» Textauszug:
..............................

Technologisch ermöglicht und verbreitet wurden Peer-to-Peer-Kredite vor allem durch das Internet. Als erstes Unternehmen hat Zopa in Großbritannien eine Vergabe von Krediten über das Internet im Jahr 2005 etabliert. In den USA war es 2006 die Plattform Prosper Marketplace, in Deutschland eLolly 2007 und in der Schweiz hat Cashare 2008[1] den ersten Marktplatz für diese Kreditform eingeführt.

Grundsätzlich ist bei den Peer-to-Peer-Krediten zwischen den Modellen Online-Marktplatz und Family and Friends zu unterscheiden. Eine besondere Spielart ist die Vergabe solcher Kredite als Kleinkredite oder Mikrokredite an Unternehmer in Entwicklungs- und Schwellenländern. Hierbei steht nicht die Gewinnerzielungsabsicht des Kreditgebers, sondern die Unterstützung der Arbeit des Kreditnehmers aus wohltätigen Motiven im Vordergrund (oft bezeichnet als Social Lending).

Modelle[Bearbeiten | Quelltext bearbeiten]

Beim Marktplatz-Modell des Peer-to-Peer-Kredits im Internet können private Kreditgeber private Kreditnehmer finden – und umgekehrt. Dieses Modell bringt Kreditnehmer und Kreditgeber durch einen auktionsähnlichen Prozess zusammen. Das Marktplatz-Modell kann weitere Zwischenstufen oder den Verkauf eines Kredits enthalten, der Kredit wird aber am Ende immer an eine Einzelperson oder einen Pool von Einzelpersonen verkauft.

Das Family and Friends-Modell hingegen verzichtet auf den Auktionsprozess und konzentriert sich auf Kreditnehmer und Kreditgeber, die sich schon kennen. Bei diesem Modell steht nicht das Finden eines Kredites, sondern die Zusammenarbeit und die Unterstützung bei der formellen Abwicklung des Kredites im Vordergrund. Eine weitere Form des Peer-to-Peer-Kredits ist das Crowdlending, bei der eine Gruppe einer Einzelperson Geld leiht oder Einzelpersonen einer Gruppe.

..............................

» Datensätze:
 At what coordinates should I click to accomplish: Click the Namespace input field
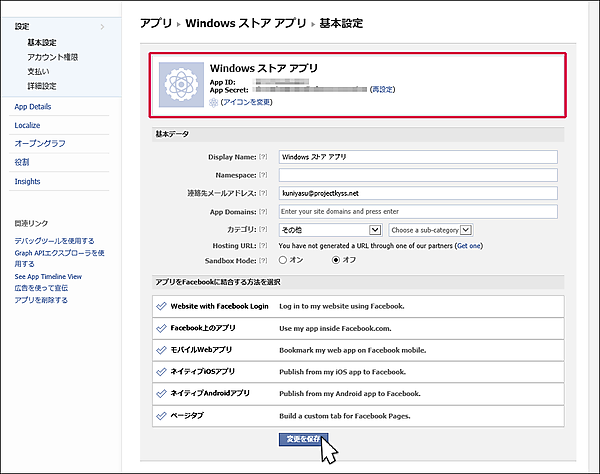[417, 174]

..............................

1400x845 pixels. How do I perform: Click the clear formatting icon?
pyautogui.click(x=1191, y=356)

..............................

» Aufgaben:
1. Beantworte anhand des Textauszugs über Peer-to-Peer-Kredite die folgenden Fragen:
(a) Welches Unternehmen hat in Großbritannien als erstes die Kreditvergabe über das Internet etabliert, und in welchem Jahr?
(b) Welche Plattform hat in der Schweiz den ersten Marktplatz für diese Kreditform eingeführt, und wann?
(c) Durch welche Art von Prozess bringt das Marktplatz-Modell Kreditnehmer und Kreditgeber zusammen?
2. Prüfe, ob die folgenden Aussagen mit dem Textauszug über Peer-to-Peer-Kredite übereinstimmen. Antworte jeweils mit Ja oder Nein und zitiere die entscheidenden Worte wörtlich.
(a) Beim Family and Friends-Modell kennen sich Kreditnehmer und Kreditgeber bereits.
(b) Bei Mikrokrediten an Unternehmer in Entwicklungs- und Schwellenländern steht die Gewinnerzielungsabsicht des Kreditgebers im Vordergrund.
(c) In Deutschland startete eLolly im Jahr 2006.
3. Führe den Textauszug über Peer-to-Peer-Kredite nach seinem letzten Satz fort.

» Lösungen:
1.
(a) Zopa, im Jahr 2005.
(b) Cashare, 2008.
(c) Durch einen auktionsähnlichen Prozess.

2.
(a) Ja: „die sich schon kennen“
(b) Nein: „Hierbei steht nicht die Gewinnerzielungsabsicht des Kreditgebers, sondern die Unterstützung der Arbeit des Kreditnehmers aus wohltätigen Motiven im Vordergrund“
(c) Nein: „in Deutschland eLolly 2007“

3.
Modelle des Peer-to-Peer-Kredits versuchen die soziale Komponente des Kredits, die bei zentralisierten Bankmodellen verloren gegangen ist, wiederzubeleben. Dabei können die Kreditgeber selbst bestimmen, wem sie für welchen Zweck Geld wie lange leihen. Peer-to-Peer-Kredite bauen auch auf der theoretischen Annahme auf, dass existierende interpersonale Beziehungen oder andere Formen sozialer Bindung die fiskalische Verantwortung und damit die Rückzahlungsquote verbessern. Diesen Effekt machen sich auch so genannten Mikrokredite in Entwicklungsländern zu Nutze.

2005 wurden weltweit 118 Millionen Dollar, im Folgejahr 269 Millionen und 2007 schon 647 Millionen US-Dollar mittels Peer-to-Peer-Krediten verliehen. Im Jahr 2012 belief sich das weltweite Volumen auf rd. 1,5 Mrd. Euro. 2015 wurden alleine in Europa Peer-to-Peer-Kredite mit einem Volumen von 2,1 Mrd. Euro vergeben.[2] Der weltweit mit weitem Abstand größte Peer-to-Peer-Kredit-Marktplatz ist die aus den USA stammende Plattform Lending Club. Die zehn größten in Europa sind – gemäß der 2013er Forbes-Rangliste – folgende Plattformen: 1. Zopa (Großbritannien), 2. Ratesetter (Großbritannien), 3. Funding Circle (Großbritannien), 4. Auxmoney (Deutschland), 5. Bondora (Estland), 6. Pret d’Union (Frankreich), 7. ThinCats (Großbritannien), 8. Smartika (Italien), 9. Comunitae (Spanien) und 10. Funding Knight (Großbritannien).[3]

Privatkredite und Mikrofinanzierung[Bearbeiten | Quelltext bearbeiten]

Peer-to-Peer-Kredite haben sich auch im Mikrokredit-Sektor entwickelt. Über manche dieser Plattformen können Kredite an Institutionen, Unternehmen und Einzelpersonen vergeben werden, die diese nicht bei konventionellen Quellen wie lokalen Banken bekommen haben. Diese Mikrokredite erlauben es Armut zu lindern und Kleinunternehmer in Entwicklungsländern zu unterstützen bzw. für diese finanziell zu garantieren.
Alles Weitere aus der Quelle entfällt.